What are all the possible rational zeros for #f(x)=3x^3-x^2-3x+1# and how do you find all zeros?

1 Answer
Jan 2, 2018

Answer:

#x=-1,x=1/3,x=1#

Explanation:

The pattern of signs of #f(x)# is #+ --+#. It has two changes, and Descartes' rule therefor tells us that the polynomial has either two or no roots.

The pattern of signs for #f(-x)# is #--++#, which has one change, meaning the polynomial has one negative root.

The rational roots theorem states that we can find all possible rational roots to a polynomial by dividing #+-# all factors of the last term by #+-# all factors of the first. In this case, we get:
#+-1,+-1/3#.

I'll begin by trying the negative values since I know for a fact the polynomial has a real root. Of these, we find that #f(-1)# is a root.
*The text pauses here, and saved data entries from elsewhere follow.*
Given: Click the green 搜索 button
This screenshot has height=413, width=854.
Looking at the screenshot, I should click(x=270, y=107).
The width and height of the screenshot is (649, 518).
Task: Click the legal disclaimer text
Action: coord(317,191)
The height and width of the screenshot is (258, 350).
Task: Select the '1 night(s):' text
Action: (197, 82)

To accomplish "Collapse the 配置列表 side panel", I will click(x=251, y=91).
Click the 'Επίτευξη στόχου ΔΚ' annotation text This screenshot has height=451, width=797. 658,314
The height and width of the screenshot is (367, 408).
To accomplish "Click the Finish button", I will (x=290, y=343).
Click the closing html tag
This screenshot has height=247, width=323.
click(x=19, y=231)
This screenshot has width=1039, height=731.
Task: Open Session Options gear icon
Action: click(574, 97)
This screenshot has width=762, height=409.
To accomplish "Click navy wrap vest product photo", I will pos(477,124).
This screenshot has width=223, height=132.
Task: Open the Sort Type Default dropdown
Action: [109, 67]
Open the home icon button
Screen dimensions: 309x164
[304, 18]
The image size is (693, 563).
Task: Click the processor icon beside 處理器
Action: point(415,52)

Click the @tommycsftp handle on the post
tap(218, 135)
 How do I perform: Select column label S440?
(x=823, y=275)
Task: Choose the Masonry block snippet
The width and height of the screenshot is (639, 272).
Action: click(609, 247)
This means we can bring out a factor of #(x+1)# out of the polynomial using long division:
#(x+1)(3x^2-4x+1)#

We can factor this quadratic by grouping:
#(x+1)(3x^2-3x-x+1)#

#(x+1)(3x(x-1)-(x-1))#

#(x+1)(3x-1)(x-1)#

We can use the zero factor principle to find that the remaining roots are #x=1# and #x=1/3#, both of which are positive, verifying our conclusions using Descartes' rule of signs.